**Exercise requirements**:
Copy out, word for word, the complete passage about the little red man that precedes the records.

**Provided text**:

*-*-*

The next person to see the little red man was none other than Henry IV.  He was also of the opinion the wicked little red man was a harbinger of disaster.  Soon after he was assassinated by Catholic zealot, François Ravaillac.

Then in 1792 the palace chambermaids were horrified to see the little red sprite in the bed of Louis XVI.  Not long after Marie Antoinette saw the little red demon, just before the French revolutionaries stormed the castle and imprisoned her and the King.  Guards were startled to see the entity in the prison where the former monarchs were housed.  Not long after the people of France claimed their heads.

Napoleon in his study-Wikimedia Commons

The next to see the little red man was none other than the emperor himself, Napoleon Bonaparte.  However, he didn’t feel the little imp was bad luck.  He began to call the being his “Little Red Man of Destiny”.  Legend says he made a deal with the entity.  For ten years Napoleon would enjoy victories across Europe.  What the little red demon was promised is not said.  Napoleon greedily accepted the deal and for ten years he seemed to be unstoppable.

The little imp would pop in from time to time and seemed to advise Napoleon.  Guards, servants and even Napoleon’s wife, Josephine, were said to have sightings of the thing.  Even Napoleon’s most trusted general had an anecdote of the red man of destiny:

Jean Rapp is reported to have found Napoleon in his quarters staring intently through the window. Upon making himself known, Napoleon didn’t respond, so Rapp approached him, worrying he was having some kind of faint.

*-*-*

**Data shown**:
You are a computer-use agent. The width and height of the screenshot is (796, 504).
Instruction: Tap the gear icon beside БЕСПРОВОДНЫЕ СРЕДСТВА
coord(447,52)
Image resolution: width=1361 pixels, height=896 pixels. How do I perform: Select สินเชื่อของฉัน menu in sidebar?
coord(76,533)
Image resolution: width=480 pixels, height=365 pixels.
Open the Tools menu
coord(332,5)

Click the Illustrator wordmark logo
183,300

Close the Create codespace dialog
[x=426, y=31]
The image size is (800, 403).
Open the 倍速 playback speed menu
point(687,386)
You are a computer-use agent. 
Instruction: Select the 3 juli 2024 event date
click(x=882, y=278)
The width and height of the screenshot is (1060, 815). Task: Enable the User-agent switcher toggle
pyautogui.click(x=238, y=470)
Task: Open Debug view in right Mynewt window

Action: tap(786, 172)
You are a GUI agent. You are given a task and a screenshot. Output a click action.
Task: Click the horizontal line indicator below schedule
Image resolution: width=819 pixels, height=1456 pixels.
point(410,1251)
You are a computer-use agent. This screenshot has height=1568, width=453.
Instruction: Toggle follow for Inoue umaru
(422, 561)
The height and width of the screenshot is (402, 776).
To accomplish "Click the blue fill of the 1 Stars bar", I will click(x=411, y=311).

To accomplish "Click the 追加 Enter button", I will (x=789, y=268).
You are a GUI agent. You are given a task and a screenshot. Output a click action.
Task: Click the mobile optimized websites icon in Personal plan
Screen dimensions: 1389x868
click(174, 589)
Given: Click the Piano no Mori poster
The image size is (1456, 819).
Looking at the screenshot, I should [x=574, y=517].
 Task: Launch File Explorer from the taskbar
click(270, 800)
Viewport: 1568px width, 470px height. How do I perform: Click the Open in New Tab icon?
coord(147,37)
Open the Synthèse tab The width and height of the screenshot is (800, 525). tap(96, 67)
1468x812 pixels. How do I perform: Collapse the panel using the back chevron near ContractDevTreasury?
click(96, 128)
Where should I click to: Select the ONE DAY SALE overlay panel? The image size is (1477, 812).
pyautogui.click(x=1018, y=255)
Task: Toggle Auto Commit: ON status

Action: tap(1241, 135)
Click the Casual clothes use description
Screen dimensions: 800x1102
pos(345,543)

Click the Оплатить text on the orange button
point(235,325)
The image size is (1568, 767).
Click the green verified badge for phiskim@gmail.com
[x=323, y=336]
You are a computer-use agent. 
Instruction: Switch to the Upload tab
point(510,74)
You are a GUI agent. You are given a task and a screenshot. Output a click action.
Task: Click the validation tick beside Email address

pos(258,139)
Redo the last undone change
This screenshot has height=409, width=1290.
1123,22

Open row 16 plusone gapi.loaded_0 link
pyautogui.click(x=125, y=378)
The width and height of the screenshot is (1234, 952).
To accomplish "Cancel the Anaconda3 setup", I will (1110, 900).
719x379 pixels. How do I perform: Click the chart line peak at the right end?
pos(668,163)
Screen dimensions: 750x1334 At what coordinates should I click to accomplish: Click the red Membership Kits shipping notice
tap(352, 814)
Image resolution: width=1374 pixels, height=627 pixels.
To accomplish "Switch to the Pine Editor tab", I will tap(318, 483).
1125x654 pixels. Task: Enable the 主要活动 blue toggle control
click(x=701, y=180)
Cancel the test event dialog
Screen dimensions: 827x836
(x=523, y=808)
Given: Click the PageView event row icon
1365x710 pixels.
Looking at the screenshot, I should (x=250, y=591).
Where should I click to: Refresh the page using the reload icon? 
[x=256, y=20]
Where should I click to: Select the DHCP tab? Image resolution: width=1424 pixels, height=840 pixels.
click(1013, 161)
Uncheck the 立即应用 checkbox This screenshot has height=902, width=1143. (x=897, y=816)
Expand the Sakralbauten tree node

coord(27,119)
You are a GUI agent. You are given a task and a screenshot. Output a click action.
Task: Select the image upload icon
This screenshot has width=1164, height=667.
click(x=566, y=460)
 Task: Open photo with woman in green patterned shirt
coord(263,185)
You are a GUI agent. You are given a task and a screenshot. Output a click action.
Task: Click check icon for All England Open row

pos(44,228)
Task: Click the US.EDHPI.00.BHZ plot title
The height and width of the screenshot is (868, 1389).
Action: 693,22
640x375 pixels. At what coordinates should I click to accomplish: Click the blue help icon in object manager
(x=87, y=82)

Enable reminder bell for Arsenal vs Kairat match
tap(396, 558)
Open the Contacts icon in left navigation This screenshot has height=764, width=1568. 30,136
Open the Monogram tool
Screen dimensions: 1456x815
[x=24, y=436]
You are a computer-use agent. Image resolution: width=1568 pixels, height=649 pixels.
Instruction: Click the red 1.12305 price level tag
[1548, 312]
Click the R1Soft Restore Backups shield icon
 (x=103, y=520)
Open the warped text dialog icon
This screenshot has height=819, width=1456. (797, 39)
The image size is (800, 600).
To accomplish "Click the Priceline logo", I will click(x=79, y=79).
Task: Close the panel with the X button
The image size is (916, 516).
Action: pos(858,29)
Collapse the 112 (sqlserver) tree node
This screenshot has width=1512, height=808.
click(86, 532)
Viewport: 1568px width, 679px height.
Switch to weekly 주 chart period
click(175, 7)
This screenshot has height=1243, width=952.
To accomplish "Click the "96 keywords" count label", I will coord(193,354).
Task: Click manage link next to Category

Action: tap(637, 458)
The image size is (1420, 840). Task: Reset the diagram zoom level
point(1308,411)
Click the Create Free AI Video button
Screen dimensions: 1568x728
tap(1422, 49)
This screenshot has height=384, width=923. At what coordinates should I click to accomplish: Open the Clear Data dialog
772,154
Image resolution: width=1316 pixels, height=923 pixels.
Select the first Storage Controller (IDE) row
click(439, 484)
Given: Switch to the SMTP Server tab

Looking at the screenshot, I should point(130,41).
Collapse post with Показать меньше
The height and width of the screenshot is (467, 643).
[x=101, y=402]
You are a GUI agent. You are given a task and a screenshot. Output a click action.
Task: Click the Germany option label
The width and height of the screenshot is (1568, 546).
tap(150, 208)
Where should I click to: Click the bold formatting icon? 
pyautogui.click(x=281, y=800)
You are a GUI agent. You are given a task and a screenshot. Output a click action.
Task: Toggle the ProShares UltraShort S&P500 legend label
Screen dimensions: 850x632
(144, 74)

*-*-*

**Exercise result**:
The next person to see the little red man was none other than Henry IV.  He was also of the opinion the wicked little red man was a harbinger of disaster.  Soon after he was assassinated by Catholic zealot, François Ravaillac.

Then in 1792 the palace chambermaids were horrified to see the little red sprite in the bed of Louis XVI.  Not long after Marie Antoinette saw the little red demon, just before the French revolutionaries stormed the castle and imprisoned her and the King.  Guards were startled to see the entity in the prison where the former monarchs were housed.  Not long after the people of France claimed their heads.

Napoleon in his study-Wikimedia Commons

The next to see the little red man was none other than the emperor himself, Napoleon Bonaparte.  However, he didn’t feel the little imp was bad luck.  He began to call the being his “Little Red Man of Destiny”.  Legend says he made a deal with the entity.  For ten years Napoleon would enjoy victories across Europe.  What the little red demon was promised is not said.  Napoleon greedily accepted the deal and for ten years he seemed to be unstoppable.

The little imp would pop in from time to time and seemed to advise Napoleon.  Guards, servants and even Napoleon’s wife, Josephine, were said to have sightings of the thing.  Even Napoleon’s most trusted general had an anecdote of the red man of destiny:

Jean Rapp is reported to have found Napoleon in his quarters staring intently through the window. Upon making himself known, Napoleon didn’t respond, so Rapp approached him, worrying he was having some kind of faint.